Dora si concesse un sorriso. Dopotutto non era sola. Forse non sarebbe scappato. Gli prese la mano e la guidò nuovamente sul ventre, sempre più visibile.
«Ho paura» gli disse. Remus la fissò dritta negli occhi. «Non voglio rimanere sola».
«Ho avuto paura anch’io» mormorò Remus, senza spezzare il contatto visivo. «James diceva che una volta può accadere anche ai Grifondoro migliori. Una volta sola, però».
«Una perla di saggezza degna di James Potter» ironizzò Tonks.
«Vieni ho acceso il caminetto. Stai tremando» le disse Remus. «Vieni». La prese per mano e Tonks si lasciò guidare. Appena mise piede in salotto rimase senza parole: un enorme abete occupava gran parte del piccolo ambiente, perfettamente riscaldato grazie al caminetto, e il salottino era tutto decorato.
«Ma come…?» chiese volgendosi verso il marito.
«Tua madre mi ha raccontato qualcosa del tuo amore per il Natale» sorrise Remus. «I biscotti li ha fatti lei, però» disse indicando la ciotola rossa sul tavolo. «Ma ora vieni a scaldarti» soggiunse deciso.
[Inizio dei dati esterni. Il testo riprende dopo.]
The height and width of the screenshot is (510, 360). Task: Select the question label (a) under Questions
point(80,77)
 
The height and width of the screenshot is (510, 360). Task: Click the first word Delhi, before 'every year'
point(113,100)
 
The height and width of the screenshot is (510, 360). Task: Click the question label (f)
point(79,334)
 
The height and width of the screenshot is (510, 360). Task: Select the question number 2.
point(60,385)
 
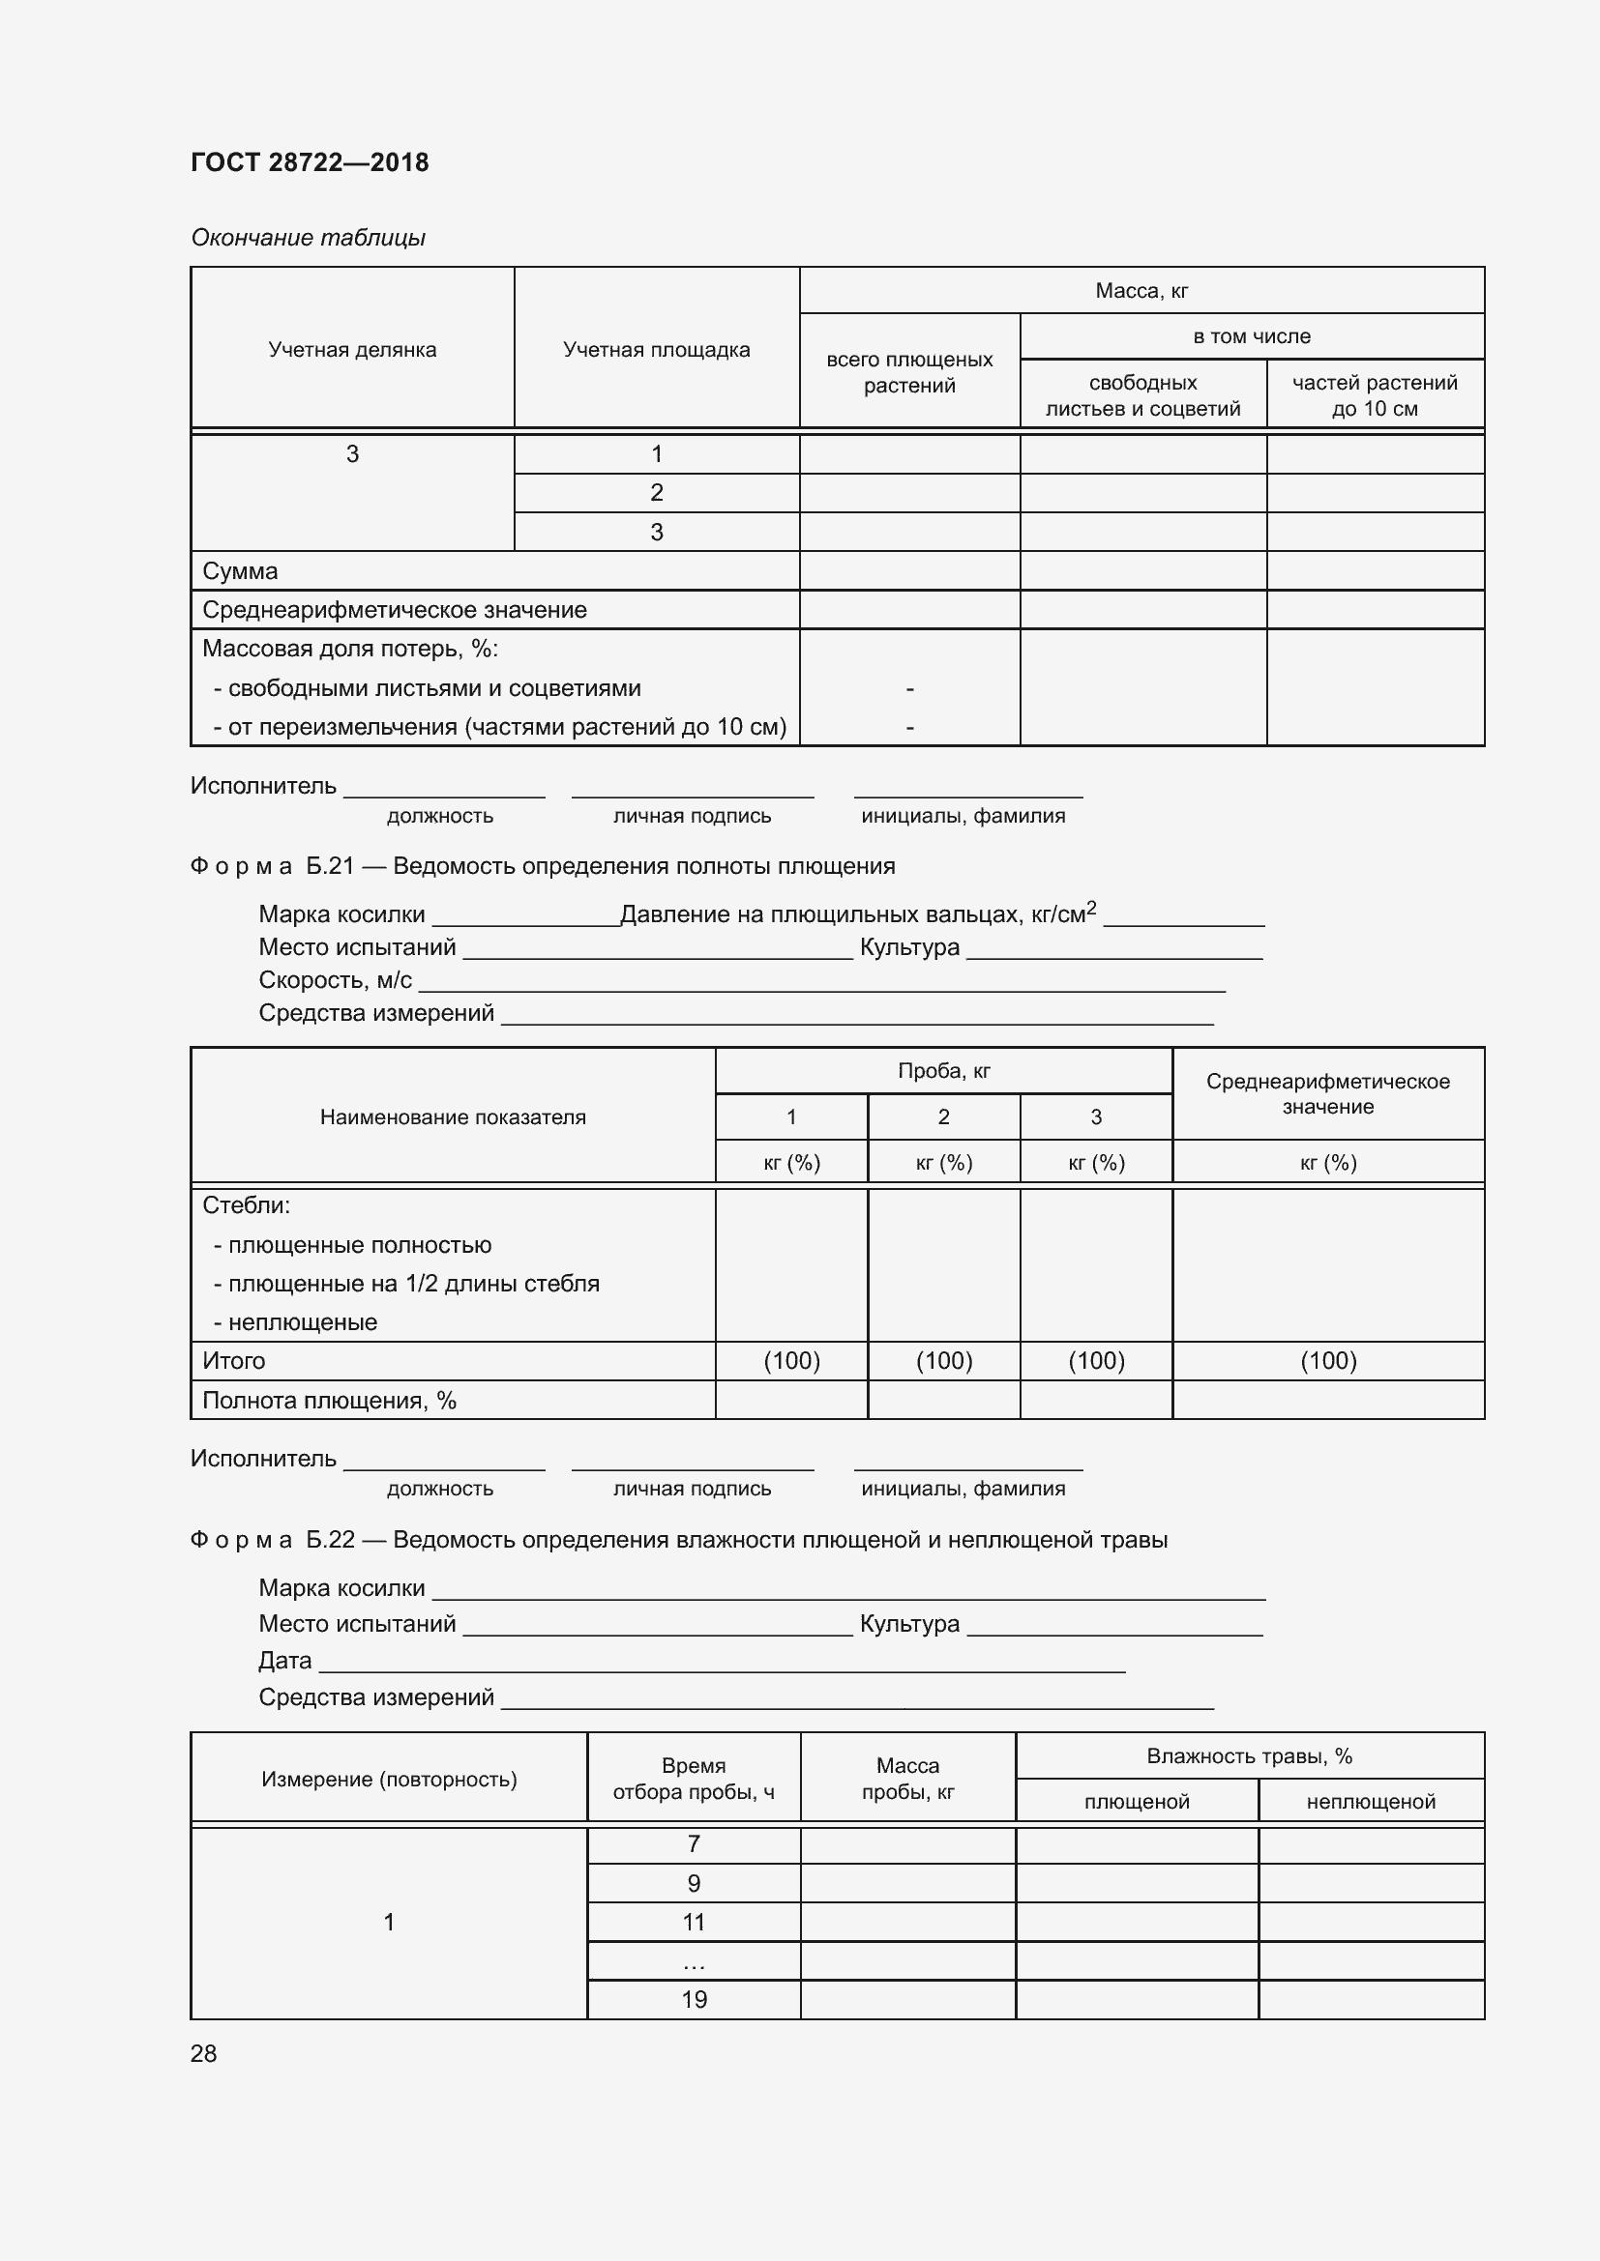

«Ma ne volevo uno solo!» si lagnò Tonks, che aveva allungato la mano verso il tavolo.
«Dopo» ribatté Remus.
Tonks si accucciò sul divano accanto al marito, che coprì entrambi con un plaid rosso e appellò la ciotola dei biscotti. Le fiamme danzavano davanti ai loro occhi e il freddo sembrava un incubo lontano. Ella si riscaldò velocemente stretta tra le braccia di Remus.
«Tu non conoscevi James, ma per i Malandrini ogni sua parola era legge» le sussurrò lui.